▶ **Kutipan Teks**:
• • • • •
Pendapat ahlil tafsir yang dikutip Quraish Shihab itu
didasarkan pada firman Allah swt, “Demi
pohon Tiin dan pohon Zaitun”.
Menurutnya,
sampai saat ini yang disebut pohon Tin itu
tidak pernah ada secara nyata. Memang susah kita menunjukkan pohon Tin itu ada
di mana. Ahli tafsir itu mengatakan bahwa pohon Tin itu adalah pohon Bodi tempat Buddha Sidharta
Gautama melakukan meditasi. Begitulah dalilnya.
Quraish Shihab menjelaskan bahwa siapa pun yang
mempercayai Buddha adalah nabi, memiliki dalil. Akan tetapi, siapa pun yang
tidak mempercayai Buddha adalah nabi, tidak berdosa karena nama Buddha tidak
disebutkan Allah swt secara jelas dalam Al Quran sebagaimana para nabi yang
berjumlah 25 itu.
Penjelasan Quraish Shihab itu bukan saja membuat saya
tenang, melainkan pula membuat saya menjadi lebih berani untuk berdiskusi
dengan orang lain. Saya memulainya berdiskusi dengan adik saya dan ibu
saya. Mereka pun tertarik, malahan ingin melihatnya sendiri di Candi Borobudur.
Meragukan
Kenabian Buddha Sidartha Gautama
Saya termasuk orang yang
percaya bahwa Buddha itu nabi berdasarkan penjelasan Quraish Shihab. Akan
tetapi, ketika saya diminta menemani seorang anggota Dewan Perwakilan Daerah
Republik Indonesia Mewakili Provinsi Jawa Barat Prof. Dr. H. Mohamad Surya
dalam melakukan kunjungan kerja, keyakinan terhadap Buddha itu adalah nabi
mulai goyah.
Saat
itu saya diminta menemani kunjungan kerja ke daerah Kadipaten, Kabupaten
Majalengka, Provinsi Jawa Barat, Indonesia. Tepatnya, kunjungan kerja ke sebuah
Sekolah Menengah Atas. Sekolah itu memiliki taman di tengah-tengahnya yang
ditumbuhi berbagai tanaman. Mata saya tertuju pada sebuah pohon rindang yang
agak aneh karena saya belum pernah melihatnya sebelumnya.
• • • • •
▶ **Entri Data**:
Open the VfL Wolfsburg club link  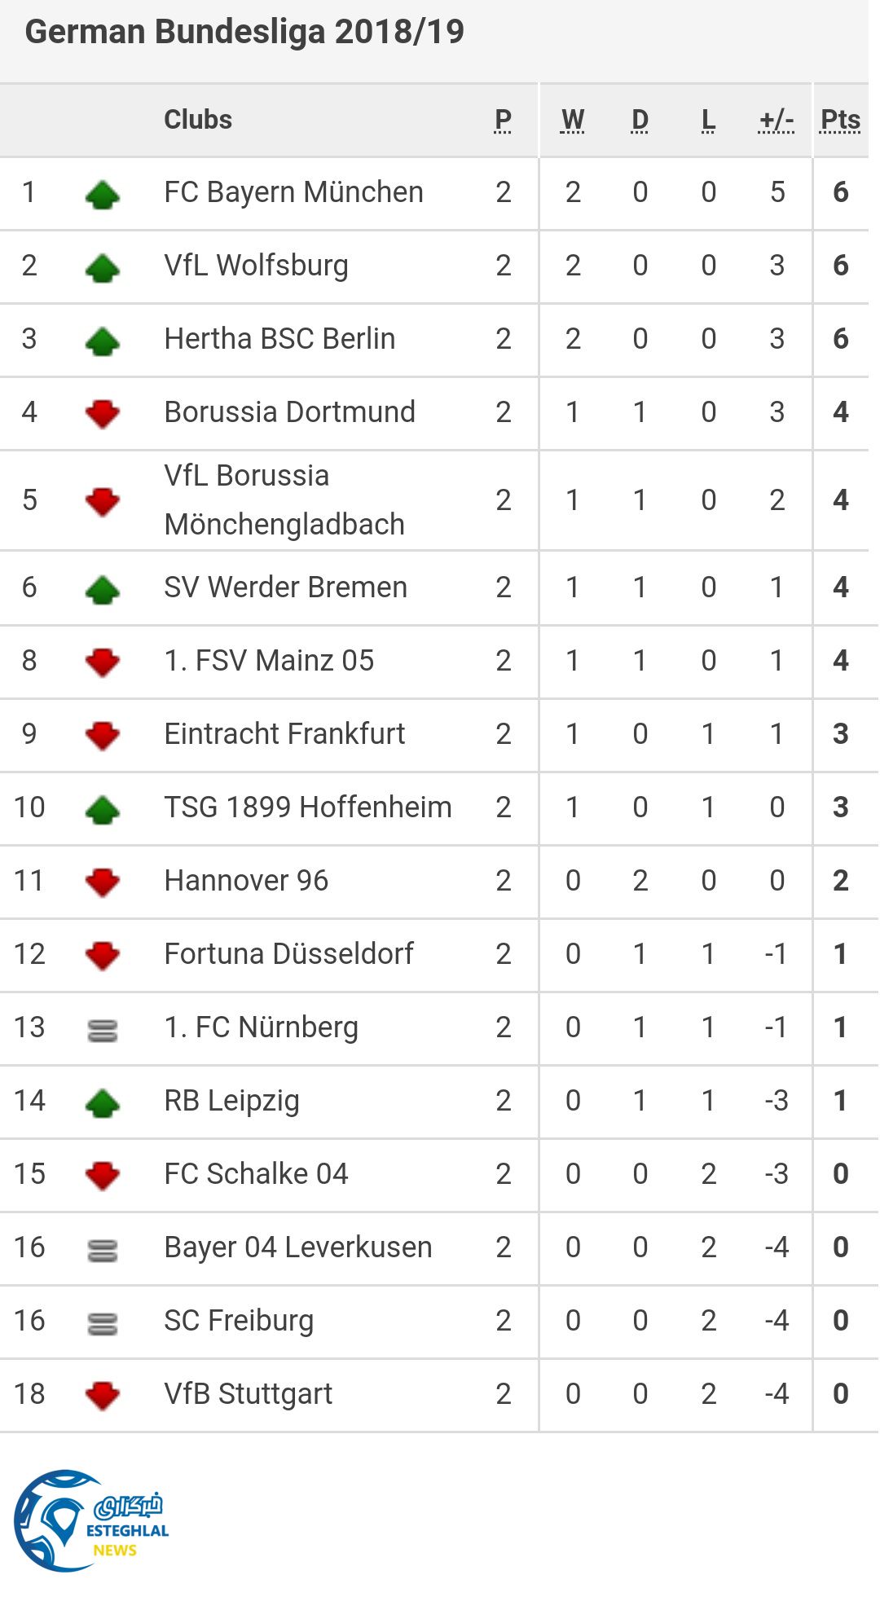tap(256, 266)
• • • • •
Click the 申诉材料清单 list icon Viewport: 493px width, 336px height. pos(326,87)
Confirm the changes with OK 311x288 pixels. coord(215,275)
• • • • •
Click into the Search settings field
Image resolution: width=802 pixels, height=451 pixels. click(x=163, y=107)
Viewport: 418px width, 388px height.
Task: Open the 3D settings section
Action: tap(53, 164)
• • • • •
▶ **Soal Latihan**:
1 – Tuliskan kembali bagian teks tentang kenabian Buddha di antara "Quraish Shihab menjelaskan" dan "berjumlah 25 itu.", termasuk kedua bagian tersebut.
2 – Bisakah Anda melanjutkan teks tentang kenabian Buddha dari kalimat terakhirnya?
Data di atas tidak diperlukan.

▶ **Jawaban Latihan**:
1 –
Quraish Shihab menjelaskan bahwa siapa pun yang
mempercayai Buddha adalah nabi, memiliki dalil. Akan tetapi, siapa pun yang
tidak mempercayai Buddha adalah nabi, tidak berdosa karena nama Buddha tidak
disebutkan Allah swt secara jelas dalam Al Quran sebagaimana para nabi yang
berjumlah 25 itu.

2 –
Saya
tanya kepada salah seorang guru yang kebetulan berdiri di dekat saya, “Pohon
apa itu, Pak?”
Sang
Guru yang juga penduduk di sana menjawab tegas, “Pohon Tin.”
Jawaban
itu membuat saya kaget karena setahu saya ada ahli tafsir yang mengatakan bahwa
pohon Tin itu tidak ada atau pohon Tin itu adalah pohon Bodi tempat Buddha
meditasi.
Ketika
saya berada dalam keadaan kaget, Sang Guru itu kembali menegaskan, “Iya itu
benar pohon Tin.”
Dari
sorot mata dan penjelasannya, ia tampaknya ingin meyakinkan saya bahwa itu
benar-benar pohon Tin yang dijadikan Allah swt sebagai sumpah dalam Al Quran.
“Nih,
ini buahnya, bisa dimakan,” kata Guru itu lagi sambil mengambil salah satu
buahnya, lalu memecahkannya, tetapi tidak sampai dia makan.
Saya
benar-benar heran dan ingin mengetahui lebih jauh tentang pohon itu, tetapi
sayang, saya kemudian harus segera melanjutkan perjalanan ke tempat lain
menemani Prof. Surya. Jadi, saya tidak terlalu jauh memahami tentang pohon Tin.
Karena
penjelasan guru tersebut, saya jadi ragu tentang Buddha itu adalah nabi. Hal
itu disebabkan dalil Buddha adalah nabi adalah sumpah Allah swt dengan
menggunakan pohon Tin. Seorang ahli tafsir mengatakan bahwa pohon itu tidak
ada, tetapi merupakan nama lain dari pohon Bodi tempat Buddha meditasi. Akan
tetapi, sekarang saya menemukan bahwa pohon Tin itu ada di Kadipaten, Kabupaten
Majalengka, Provinsi Jawa Barat, Indonesia. Dengan demikian, otomatis bahwa
pohon Tin itu bukanlah pohon Bodi. Pohon Tin itu ada secara nyata sendiri dan
bukan nama lain dari pohon Bodi. Hal itu pun membuat dalil Buddha adalah nabi
menjadi gugur.
Kalaupun
Buddha tetap diyakini sebagai nabi, dalilnya bukanlah pohon Tin, tetapi harus
ada dalil lain. Paling tidak, ada sebuah artikel yang ditulis Tamim Pardede berjudul Nabi Idris as adalah Sidharta Buddha
Gautama. Dalam tulisannya, ia membandingkan kesamaan antara Nabi Idris as
dengan Buddha. Ia menduga sangat keras bahwa Buddha itu adalah Nabi Idris as.
Bagi
saya, sekarang tidak penting apakah Buddha itu nabi atau bukan. Toh, baik
percaya atau tidak Buddha sebagai nabi, tidak berdosa, bukan?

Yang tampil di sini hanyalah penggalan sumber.